A Study to Evaluate the Safety and Tolerability of GEN6050X in Duchenne Muscular Dystrophy. (GEN6050XIIT)

Chinese Academy of Medical Sciences & Peking Union Medical College

Status and phase

Active, not recruiting

Early Phase 1

Conditions

Duchenne Muscular Dystrophy (DMD)

Treatments

Genetic: GEN6050X intravenous injection

Study type

Interventional

Funder types

Other

Identifiers

NCT06392724

GATx-01-IIT-CLINC

Details and patient eligibility

About

The study will evaluate the safety and tolerability of GEN6050X gene therapy in Duchenne muscular dystrophy (DMD) patients amenable to exon 50 skipping.

Full description

GEN6050X is an intravenously administered human DMD exon 50 skipping base editing drug containing dual single-stranded adeno-associated virus serotype 9 (ss.AAV9) vectors.

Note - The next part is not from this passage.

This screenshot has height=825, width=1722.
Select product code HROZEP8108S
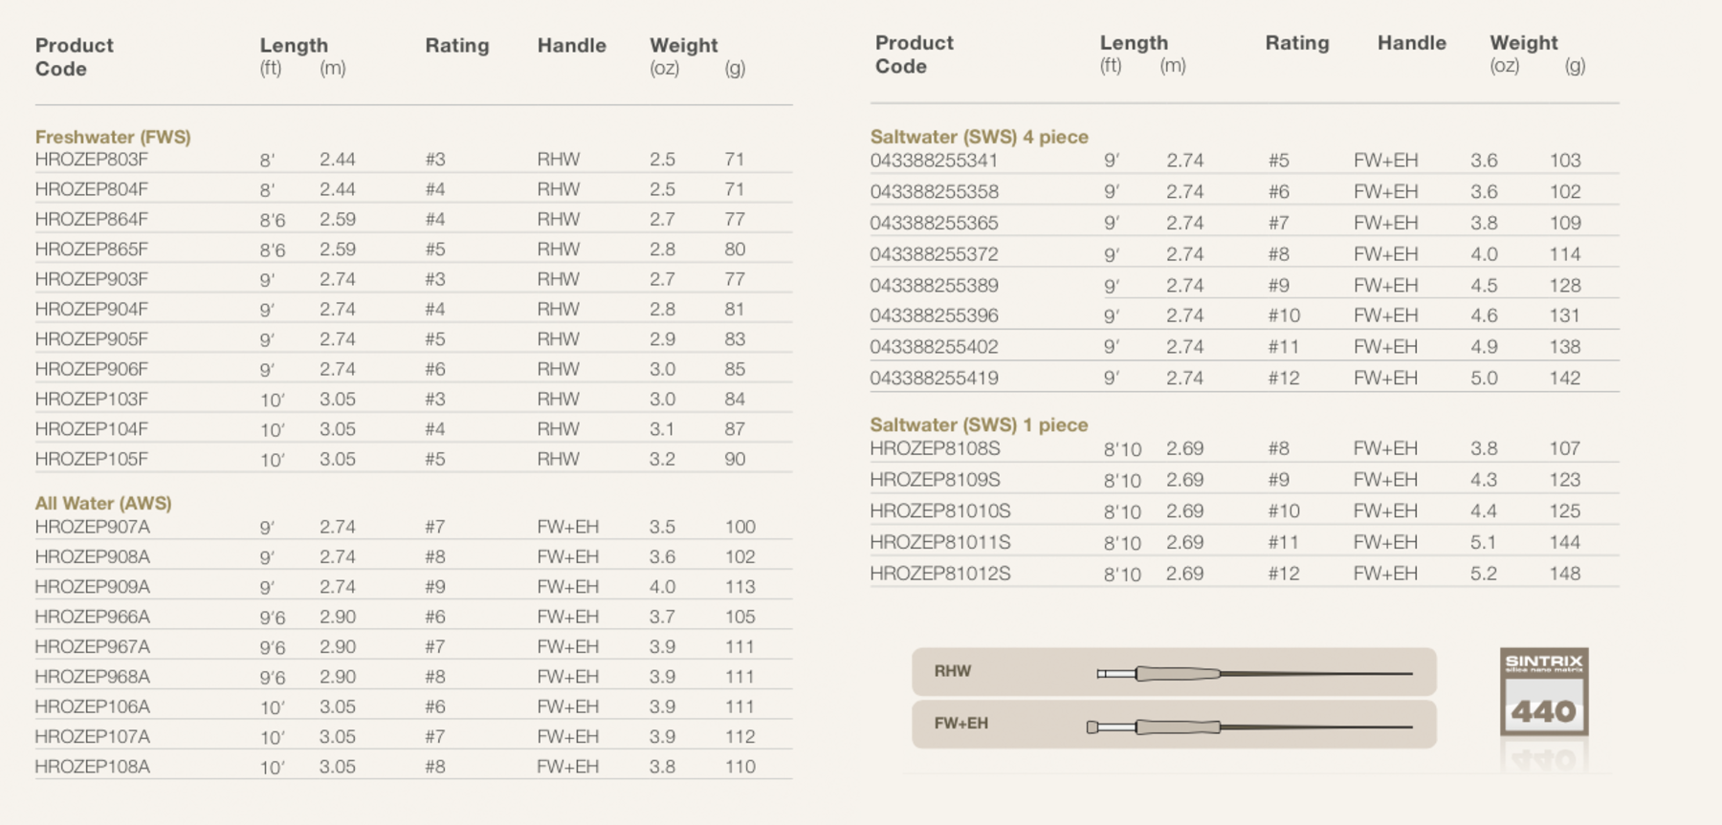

The study is a first-in-human, single-arm, open-label, single-center clinical trial to evaluate safety and tolerability of a single intravenous infusion of GEN6050X in ambulatory boys with DMD. Other objectives include pharmacokinetics, pharmacodynamics, and the preliminary clinical efficacy of GEN6050X over 52 weeks. A total of three ambulatory pediatric participants (aged 4 to 9 years old) are expected to enroll, each receiving a dose of 5×10^13 vg/kg. These participants will be dosed in a staggered fashion.

Safety assessments will include monitoring of adverse events (AEs), laboratory tests, electrocardiograms (ECGs), vital signs, and physical examinations throughout the study duration. In addition, a comprehensive short-term prophylactic immunosuppression regimen(including rituximab and sirolimus) will be administered prior to treatment in order to mitigate potential immune response.

Enrollment

3 estimated patients

Sex

Male

Ages

4 to 10 years old

Volunteers

No Healthy Volunteers

Inclusion criteria

Subject age: 4-10 years old (including 10 years old)
Gender: Male
Patients with DMD gene exon deletion types confirmed by molecular diagnosis: 8-49, 20-49, 22-49, 51, 51-53, 51-55, 51-57, 51-59, 51-60, 51-67, 51-69, 51-75 or 51-78 and other mutations amenable to exon 50 skipping.
The participant is able to walk independently and completes the 10-meter walk test without assistance.
Participant is able to complete time to stand from supine independently in less than 30s.
The participant is able to cooperate with motor assessment testing.
Receipt of glucocorticoids for 6 months and a stable daily dose for at least 12 weeks prior to study entry
Ability to tolerate muscle biopsies under anesthesia with no contraindications to these procedures.

Exclusion criteria

Participants are in the active period of viral infection, including infections such as TORCH virus, Epstein-Barr(EB) virus, and severe acute respiratory syndrome coronavirus 2 (SARS-COV-2).
Received a live attenuated vaccine within 3 months prior to receiving GEN6050X, or was exposed to an influenza (or other inactivated) vaccine within 30 days prior to receiving GEN6050X, or received systemic antiviral, anti-infective, and/or interferon therapy.
Serological tests found HIV, Hepatitis B Virus(HBV), hepatitis C virus(HCV), and syphilis infection.
Severe infection (e.g., pneumonia, pyelonephritis, or meningitis) within 4 weeks prior to receiving gene therapy.
With clear symptoms of cardiomyopathy, echocardiography shows that the left ventricular ejection fraction is less than 40%.
Need for continuous or intermittent assisted support from a ventilator.
Diagnosed with autoimmune disease or receiving related treatment for autoimmune disease.
The following indicators are abnormal in laboratory biochemical testing:

γ-glutamyl transpeptidase (GGT) above the 2-fold upper limit and total bilirubin above 1.5 times the upper limit, cystatin C (cystatin C) > 1.27 mg/L, hemoglobin (Hgb) < 100 or >200 g/L; Leukocytes (WBC) > 18.5×10^9/L or platelet ≤ 125×10^9/L.
The titer of AAV9 neutralizing antibody determined by cell suppression assay > 1:50.
Patients have received any gene therapy (e.g., adeno associated virus(AAV) gene therapy), cell therapy (e.g., stem cell transplantation), in vivo editing, or ex vivo editing therapy (e.g., CRISPR-Cas9, TALEN) in the past.
Participant has any contraindication to immunosuppressive therapy.
Has a medical condition or extenuating circumstance that, in the opinion of the principal investigator, is unsuitable for participation in the clinical trial.
The family does not wish to disclose the patient's study participation to the attending physician and other medical providers.